Another problem: Hitchens loves examples of supposed Christians acting contrary to what he considers moral. But where does Hitchens’s morality come from? From the human collective? Talk about arbitrary. And even if morality was decided by human consensus, there is no basis or foundation within atheism to object if an individual within that collective decided to act contrary to the general human consensus. What other basis could there be than a trumped-up emotivism? “Well, I don’t much like it when you do that.” Good for you.

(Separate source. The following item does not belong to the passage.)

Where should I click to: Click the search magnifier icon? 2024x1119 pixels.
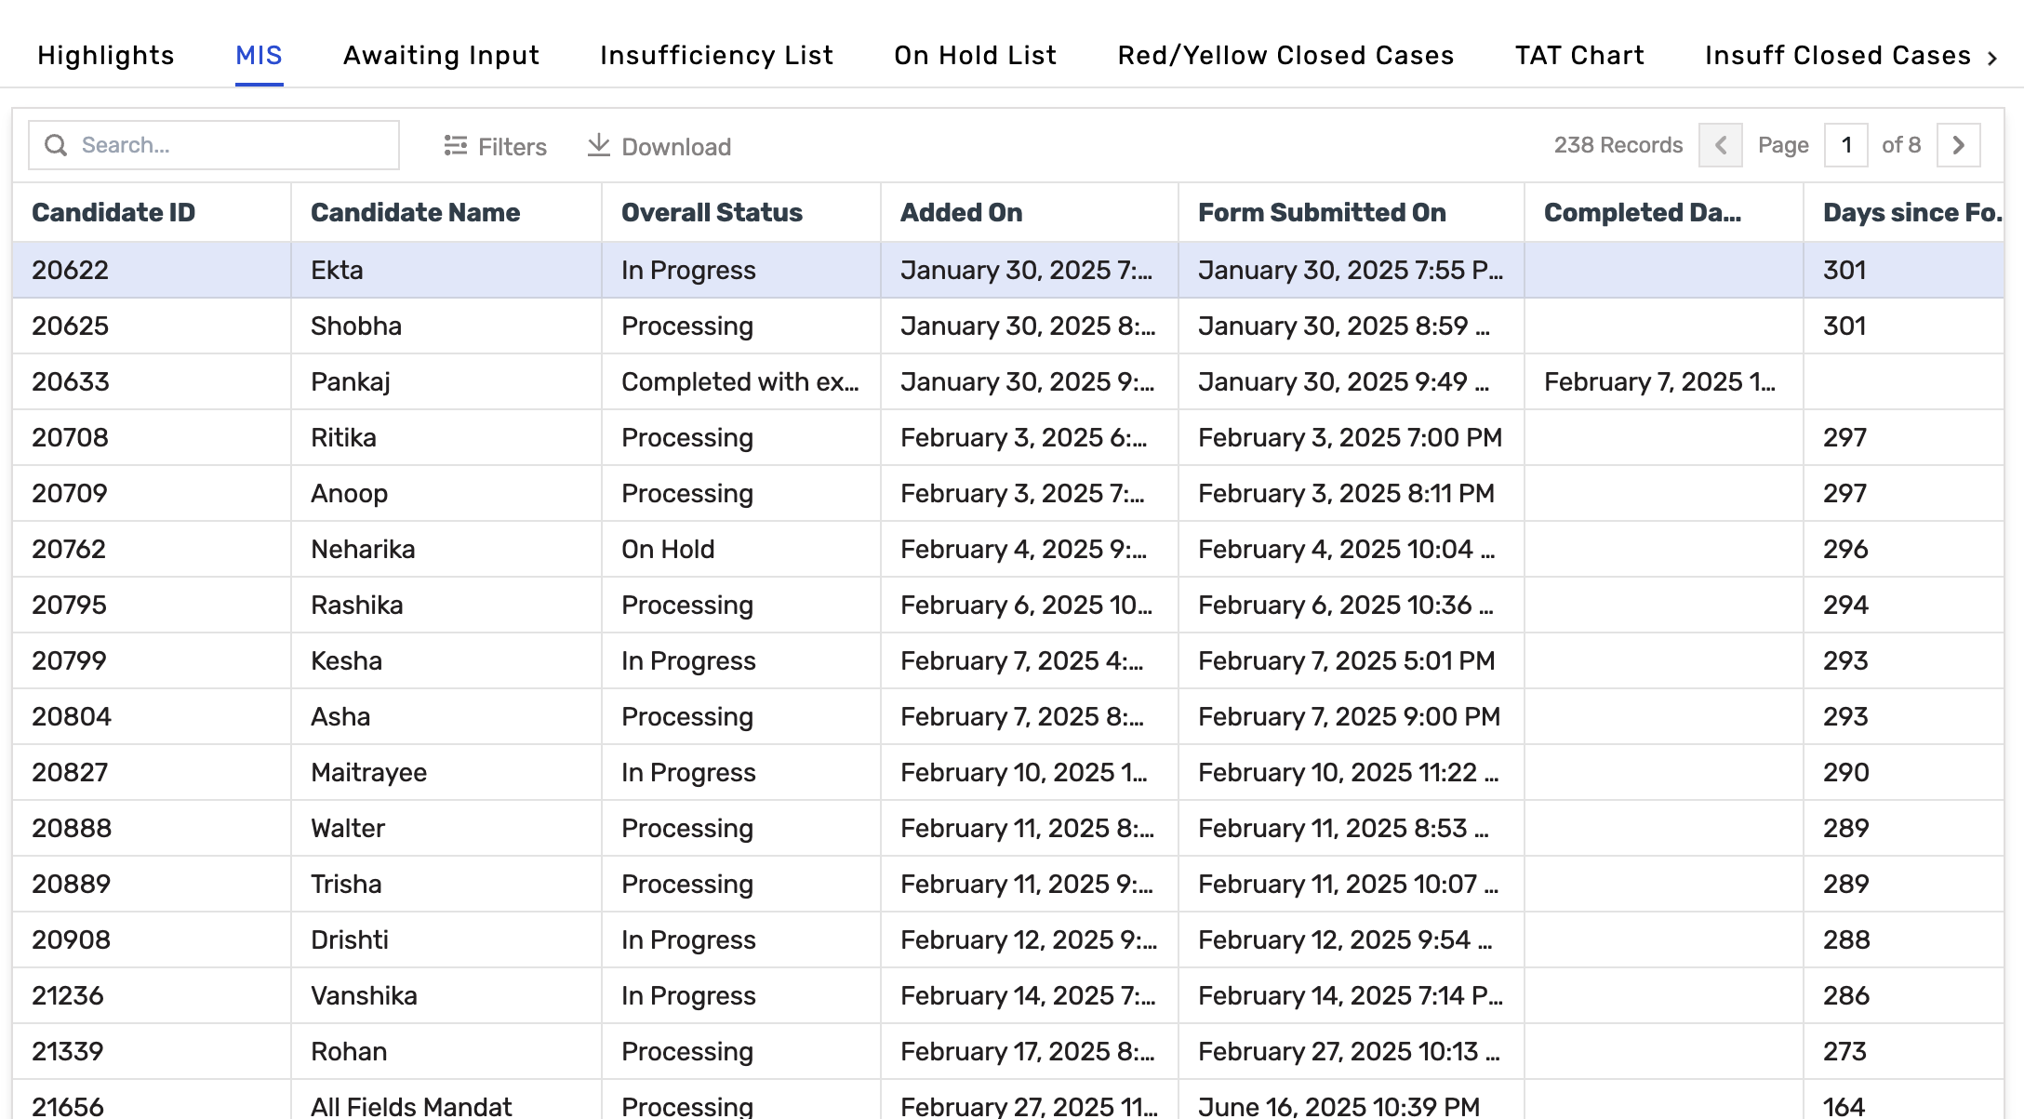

The second problem with arguing on the basis of Christians behaving badly is that Christianity has within it the ability to critique the actions of its members and correct them. There are explicit and particular standards, within the New Testament especially (seeing Christ as the fulfillment of the whole Old Testament), for deciding whether behavior is wrong or right. Regardless of whether Hitchens or anyone else believes that God is behind those standards, they exist. Thus, Christians have it within their religious conception the ability to say, “Yeah, killing people for the sake of land, money, difference of belief or opinion is wrong. We shouldn’t do that, and if any Christian does do those things, he or she is not acting according to Christian belief.” The abuse of something does not negate its use. By what standard do atheists judge the acts of zealous Christians or Muslims? Surprisingly, they sound very nearly like what Christians would say about the same actions. What does such a coincidence prove? It proves, or at the very least suggests, that the standards are inherent to humanity. That is what Hitchens and others say, but such a statement does not mean what they think it means. They think it means that humans came up with things very much like the Second Table of the Ten Commandments (sort of like how those same humans invented God–which begs the question, if the invention of God was a poisonous idea, why is not the invention of morality equally as poisonous?). However, Christians also claim that a general sense of right and wrong is inherent in humans, precisely because their Creator put it there. Hitchens doesn’t get that we’re not arguing this point. He thinks that Christians think that Christ brought a completely new teaching, as if we believed in a NT God and an OT God (fyi, that’s called Marcionism, and it was rejected by Christians a long time ago). No, as St. Paul says, even Gentiles (i.e., unbelievers) have the Law of God “written on their hearts” (cf. Romans 1:18-20; 2:14-16). (By the way, Paul is far more harsh with hypocritical believers than Hitchens could ever be: see Romans 2:1-5.)

Finally, it should seem strange to Hitchens et al. that when they describe Christianity, Christians do not recognize their descriptions. They’ve taken caricatures and parodies and pretended that they are the thing itself. Why should anyone take their critiques seriously when they, from the outside, claim to understand Christianity better than those inside, who disagree not only with their conclusions but with their premises?